Beginning at the top of the listing, repeat each line exactly until the line with "You are a computer-use agent. The" has been repeated too.

------------------------------------------------------------------------

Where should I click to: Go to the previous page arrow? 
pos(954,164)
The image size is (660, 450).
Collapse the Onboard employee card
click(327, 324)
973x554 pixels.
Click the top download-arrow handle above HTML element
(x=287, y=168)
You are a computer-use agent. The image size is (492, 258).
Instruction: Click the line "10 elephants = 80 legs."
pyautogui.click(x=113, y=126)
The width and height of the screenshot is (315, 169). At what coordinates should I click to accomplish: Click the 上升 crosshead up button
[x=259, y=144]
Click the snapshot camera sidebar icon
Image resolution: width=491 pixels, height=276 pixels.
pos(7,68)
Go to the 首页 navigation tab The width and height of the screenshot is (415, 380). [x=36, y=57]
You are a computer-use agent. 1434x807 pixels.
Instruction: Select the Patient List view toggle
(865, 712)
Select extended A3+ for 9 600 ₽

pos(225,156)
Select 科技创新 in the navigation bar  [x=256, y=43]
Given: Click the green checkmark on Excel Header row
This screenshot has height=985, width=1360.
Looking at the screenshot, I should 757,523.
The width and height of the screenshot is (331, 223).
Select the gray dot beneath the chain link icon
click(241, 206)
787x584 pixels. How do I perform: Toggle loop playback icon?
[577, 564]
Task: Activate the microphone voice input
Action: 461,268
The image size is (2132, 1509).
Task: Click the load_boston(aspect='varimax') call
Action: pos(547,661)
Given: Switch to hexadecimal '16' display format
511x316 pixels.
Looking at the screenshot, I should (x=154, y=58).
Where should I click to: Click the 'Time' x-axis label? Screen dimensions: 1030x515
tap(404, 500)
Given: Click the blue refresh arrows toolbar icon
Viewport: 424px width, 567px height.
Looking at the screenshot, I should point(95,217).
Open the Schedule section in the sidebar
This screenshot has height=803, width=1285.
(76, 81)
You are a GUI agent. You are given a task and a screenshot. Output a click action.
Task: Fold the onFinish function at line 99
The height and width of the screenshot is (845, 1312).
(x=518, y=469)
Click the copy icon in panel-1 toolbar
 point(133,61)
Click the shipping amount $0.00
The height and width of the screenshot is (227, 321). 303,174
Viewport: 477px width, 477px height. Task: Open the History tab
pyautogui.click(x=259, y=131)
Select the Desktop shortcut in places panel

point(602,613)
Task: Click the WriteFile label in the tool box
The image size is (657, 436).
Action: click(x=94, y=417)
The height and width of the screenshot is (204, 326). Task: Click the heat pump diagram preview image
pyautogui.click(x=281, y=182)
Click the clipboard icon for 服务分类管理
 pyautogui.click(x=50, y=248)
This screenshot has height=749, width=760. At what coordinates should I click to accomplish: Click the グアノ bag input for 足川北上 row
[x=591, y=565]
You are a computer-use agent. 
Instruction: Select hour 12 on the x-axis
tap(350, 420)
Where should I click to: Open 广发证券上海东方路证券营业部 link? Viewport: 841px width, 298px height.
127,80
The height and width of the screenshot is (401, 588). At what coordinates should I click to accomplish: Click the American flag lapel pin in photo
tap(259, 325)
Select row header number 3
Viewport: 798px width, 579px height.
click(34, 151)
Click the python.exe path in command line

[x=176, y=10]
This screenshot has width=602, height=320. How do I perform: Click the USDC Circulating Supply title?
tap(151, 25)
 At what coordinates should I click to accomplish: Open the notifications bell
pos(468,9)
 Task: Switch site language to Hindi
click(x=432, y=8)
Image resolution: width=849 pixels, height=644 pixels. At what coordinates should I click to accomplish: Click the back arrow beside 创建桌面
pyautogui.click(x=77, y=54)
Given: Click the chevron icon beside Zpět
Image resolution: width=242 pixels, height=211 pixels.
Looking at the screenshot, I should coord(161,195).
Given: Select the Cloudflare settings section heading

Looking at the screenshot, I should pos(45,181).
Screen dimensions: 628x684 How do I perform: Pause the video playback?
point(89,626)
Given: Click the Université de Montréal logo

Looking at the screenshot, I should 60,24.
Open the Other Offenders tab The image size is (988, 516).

------------------------------------------------------------------------

| ANSWER FOR THIS EXERCISE |
Where should I click to: Go to the previous page arrow? 
pos(954,164)
The image size is (660, 450).
Collapse the Onboard employee card
click(327, 324)
973x554 pixels.
Click the top download-arrow handle above HTML element
(x=287, y=168)
You are a computer-use agent. The image size is (492, 258).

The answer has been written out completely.